**EXERCISE GOAL**. Put the lines from the one with "Select seat number 108" through the last line into a Markdown table with the columns Row and Line, skipping blank lines. Leave the pictures out.

Dataset entries
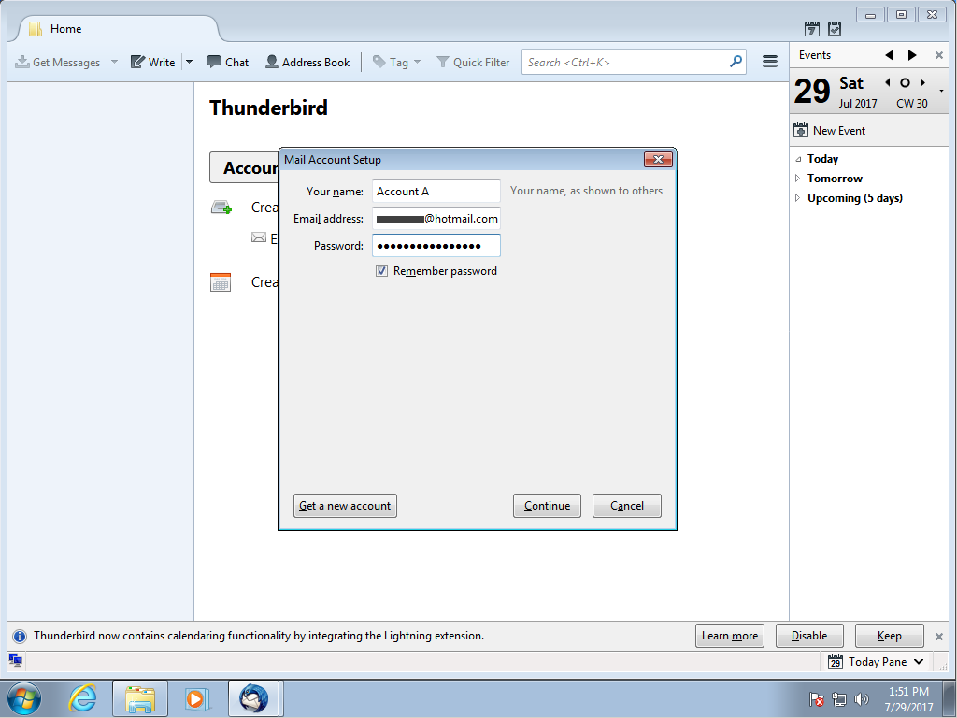Viewport: 957px width, 718px height.
Task: Expand the Upcoming (5 days) section
Action: (798, 198)
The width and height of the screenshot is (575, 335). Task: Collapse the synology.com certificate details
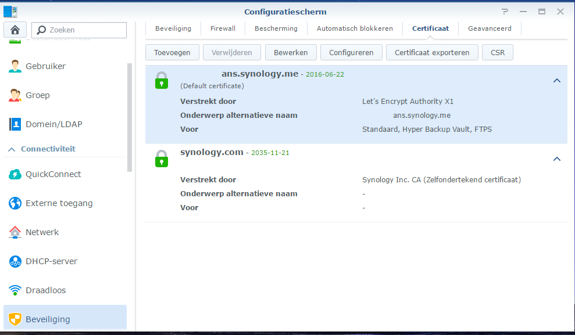tap(556, 159)
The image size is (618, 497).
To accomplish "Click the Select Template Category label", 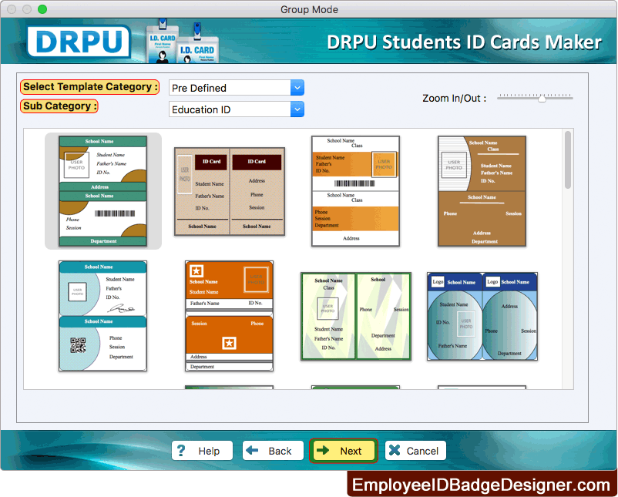I will point(89,87).
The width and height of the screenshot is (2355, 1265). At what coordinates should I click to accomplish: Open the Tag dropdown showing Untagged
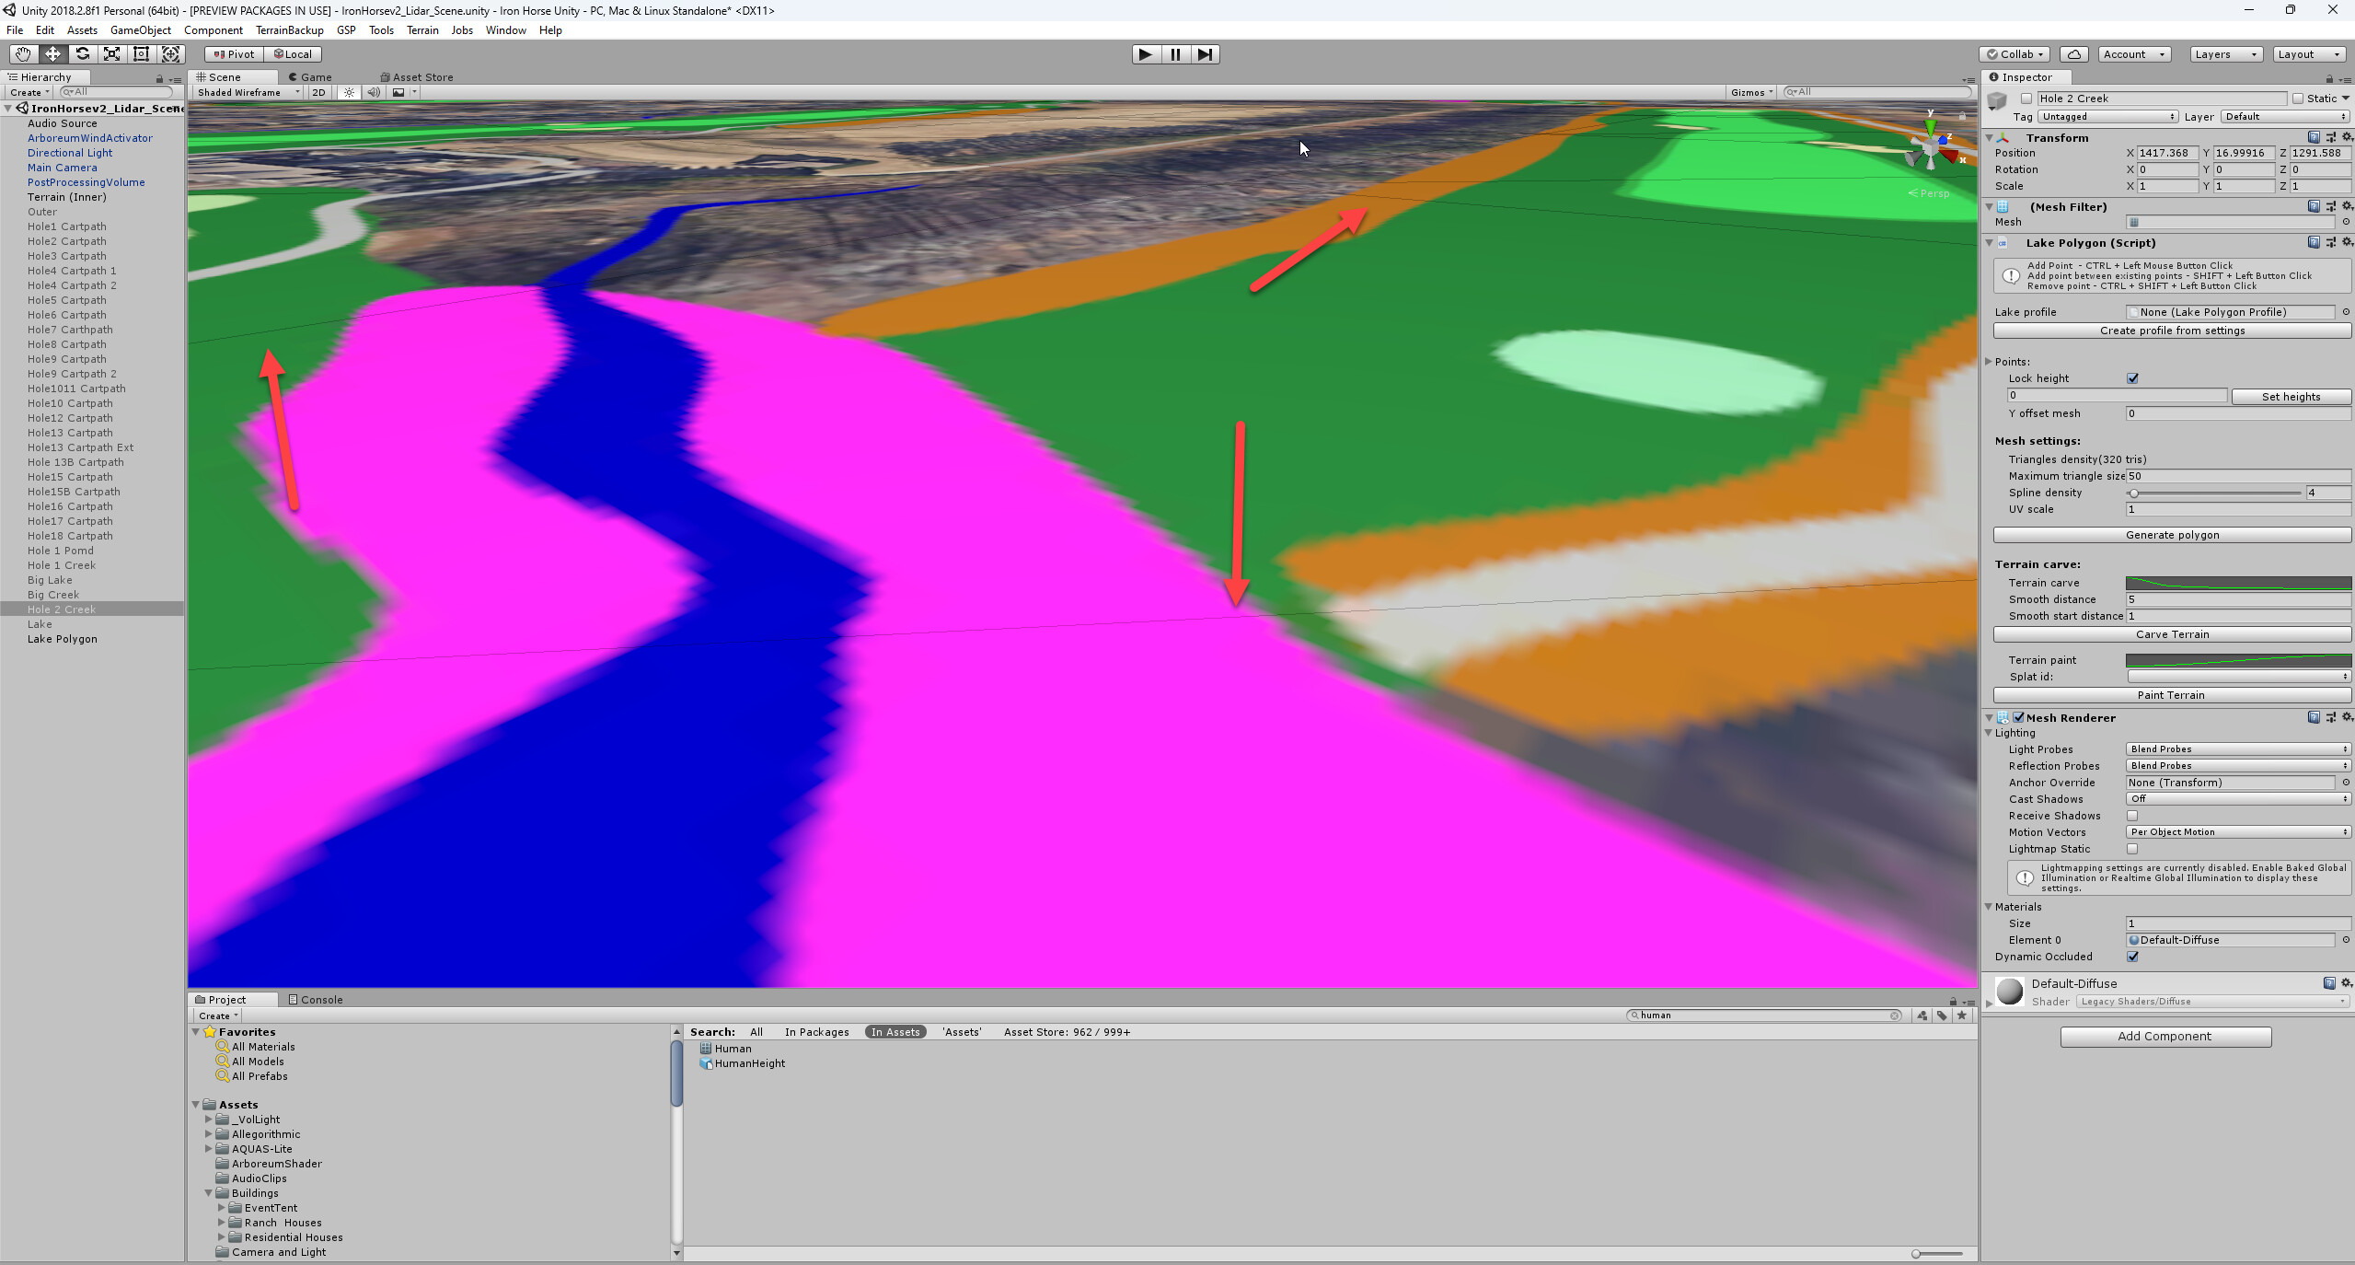[x=2107, y=116]
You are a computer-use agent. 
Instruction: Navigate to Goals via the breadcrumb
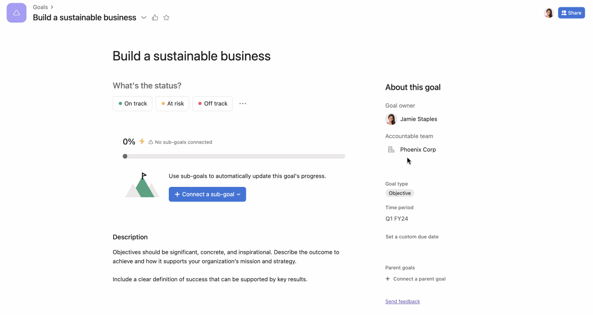40,7
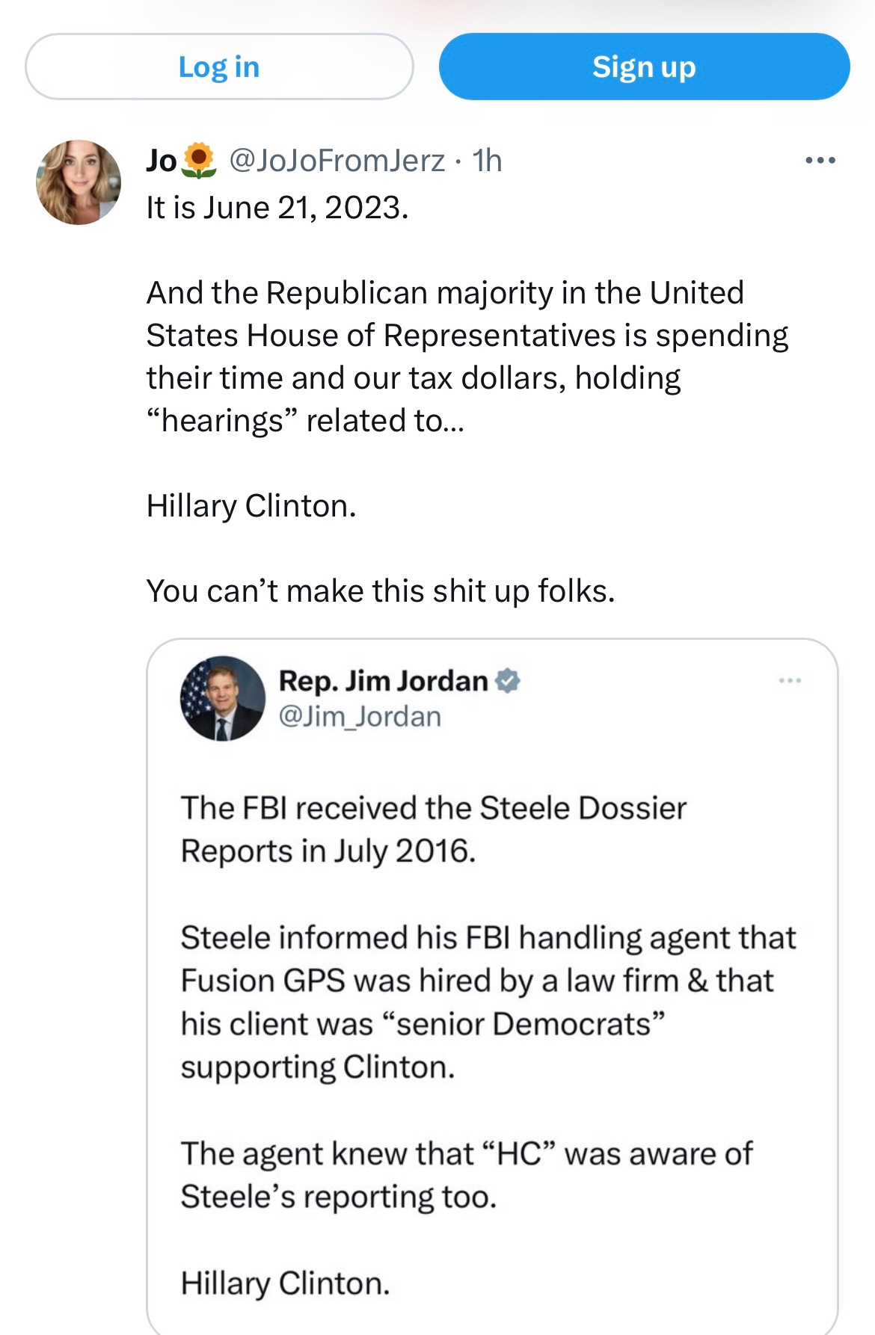Click the Log in button

coord(219,67)
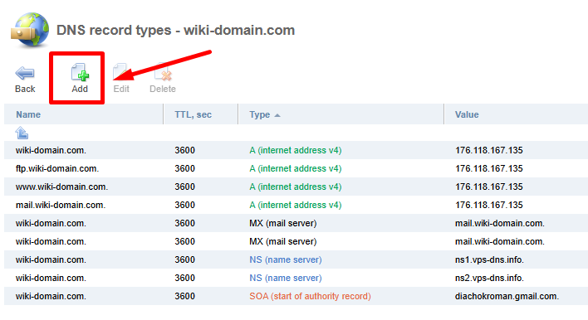The height and width of the screenshot is (320, 588).
Task: Sort records by TTL, sec column
Action: (194, 114)
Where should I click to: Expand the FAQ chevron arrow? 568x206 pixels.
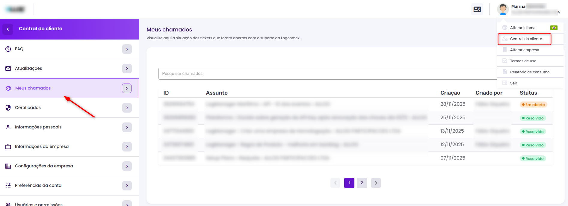click(127, 49)
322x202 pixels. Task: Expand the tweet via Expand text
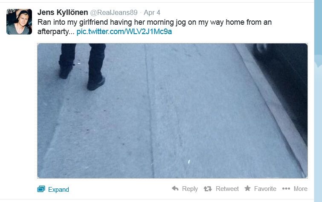point(58,190)
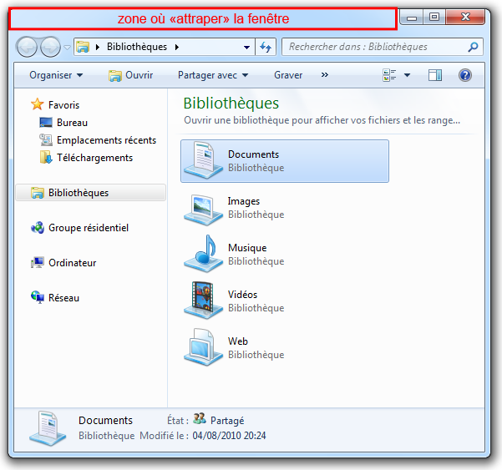The height and width of the screenshot is (470, 502).
Task: Click the change view icon
Action: coord(389,75)
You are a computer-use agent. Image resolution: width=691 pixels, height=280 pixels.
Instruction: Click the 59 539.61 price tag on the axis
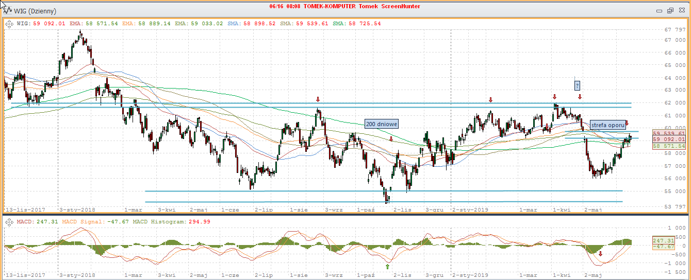pos(669,133)
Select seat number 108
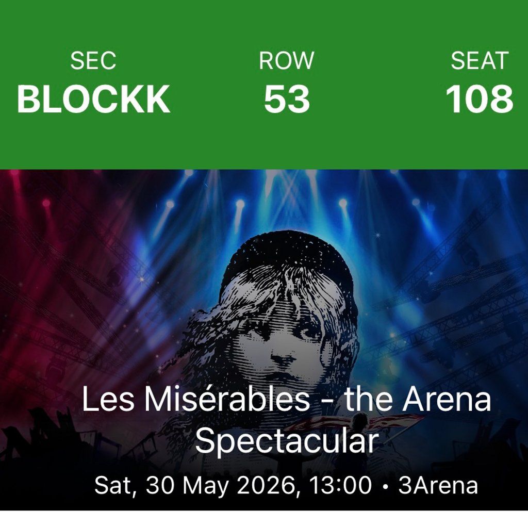Screen dimensions: 528x528 479,99
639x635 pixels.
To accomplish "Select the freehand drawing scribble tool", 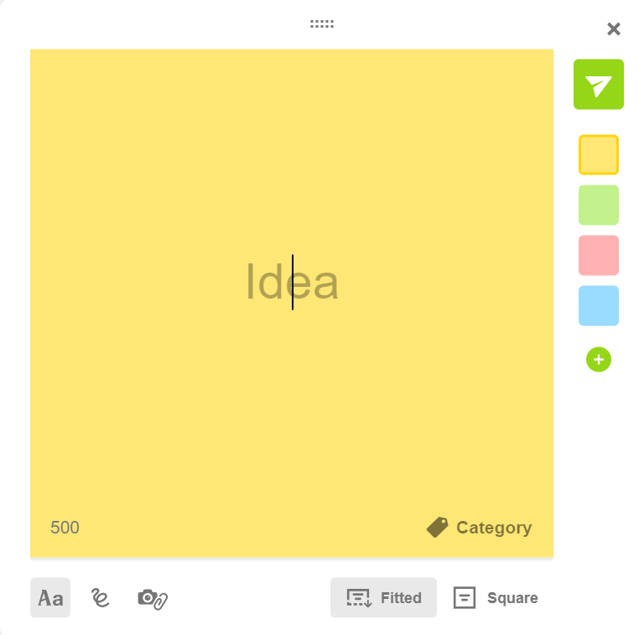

**EXERCISE RESULT**.
| Row | Line |
|---|---|
| 1 | Select seat number 108 |
| 2 | Screen dimensions: 528x528 479,99 |
| 3 | 639x635 pixels. |
| 4 | To accomplish "Select the freehand drawing scribble tool",  |